Hi Joe,
 
This is an interesting article:

http://www.repeater-builder.com/rbtip/fmtheorydiscussion.html

He suggests that de-emph came first to get around the
rising noise of an FM receiver. In any case, I think
most people agree that it was done for noise control
purposes, which it does do well. If not, it would have
been abandoned.
 
I disagree because there is no possible way to abandon it. The author says this:

In the early days of FM, there were no varactor diodes so it was difficult, at best, to produce a direct FM modulator. PM modulation was, however, easy to achieve which is the reason that it was the "standard".

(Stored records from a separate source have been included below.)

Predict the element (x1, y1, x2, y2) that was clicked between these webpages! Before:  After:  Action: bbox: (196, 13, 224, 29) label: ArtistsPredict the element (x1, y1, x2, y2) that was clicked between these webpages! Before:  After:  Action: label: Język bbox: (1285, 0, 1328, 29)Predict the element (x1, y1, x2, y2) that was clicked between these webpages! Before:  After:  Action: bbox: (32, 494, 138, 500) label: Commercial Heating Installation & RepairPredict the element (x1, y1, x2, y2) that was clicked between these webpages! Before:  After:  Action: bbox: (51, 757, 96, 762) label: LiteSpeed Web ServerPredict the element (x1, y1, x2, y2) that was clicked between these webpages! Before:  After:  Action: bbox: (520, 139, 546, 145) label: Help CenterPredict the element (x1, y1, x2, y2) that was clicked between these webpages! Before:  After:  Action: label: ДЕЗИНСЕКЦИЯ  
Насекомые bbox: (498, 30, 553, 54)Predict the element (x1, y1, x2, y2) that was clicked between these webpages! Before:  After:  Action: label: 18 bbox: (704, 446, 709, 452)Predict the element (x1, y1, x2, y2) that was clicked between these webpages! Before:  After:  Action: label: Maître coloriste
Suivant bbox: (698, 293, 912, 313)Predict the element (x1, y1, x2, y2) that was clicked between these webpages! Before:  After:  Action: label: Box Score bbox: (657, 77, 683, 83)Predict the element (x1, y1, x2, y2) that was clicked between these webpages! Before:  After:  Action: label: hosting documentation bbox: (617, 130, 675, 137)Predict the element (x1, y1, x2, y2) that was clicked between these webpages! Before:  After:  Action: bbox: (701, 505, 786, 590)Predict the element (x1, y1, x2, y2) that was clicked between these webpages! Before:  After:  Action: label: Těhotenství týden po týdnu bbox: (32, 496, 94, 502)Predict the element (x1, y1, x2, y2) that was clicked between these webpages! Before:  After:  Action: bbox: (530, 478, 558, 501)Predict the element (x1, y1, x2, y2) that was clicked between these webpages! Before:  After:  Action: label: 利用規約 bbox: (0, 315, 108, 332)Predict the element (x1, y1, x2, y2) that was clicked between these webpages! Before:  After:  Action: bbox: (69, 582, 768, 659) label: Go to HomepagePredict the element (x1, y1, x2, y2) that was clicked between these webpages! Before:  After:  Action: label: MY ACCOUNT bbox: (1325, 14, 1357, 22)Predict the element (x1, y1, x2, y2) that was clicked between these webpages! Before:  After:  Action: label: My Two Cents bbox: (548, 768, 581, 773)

I agree completely. So if PM is the standard, and it creates preemphasis on an FM demodulator, then you have no choice but to deemphasize if you want to recover flat audio. It's not like the designers ever had a choice.

 


Regarding links or repeaters with flat audio: I think
that the only place the audio should be pre or de
emped is in the end users radio, or in items that
communicate as an end user (phone patches, voice
synthesizers, etc.) There is no need to pre and de emp
at a repeater, and especially no good reason for doing
it on links.
 
I'm rather surprised, then, that you pointed out the article. At the end of the last paragraph, the author says what I have maintained for years:
 
 I am not a believer in pulling receiver audio off the discriminator and directly into a "flat" transmitter. That originated in the ham circles and I don't believe that it will produce audio any better than "doing it right the first time"! Let the pre-emphasis and de-emphasis circuits do their job (it really results in a fairly flat response) and pay attention to the clipping levels. You'll have great audio and you will keep your deviation within spec, which is mandatory in today's FM bands. Actually, if we could get everyone to adjust their repeater deviation to 4 kHz, a lot of adjacent channel problems would be reduced to acceptable levels. Just a thought.. 
 
Thank you, Paul, K3VIX (a 26-year Motorola veteran designer).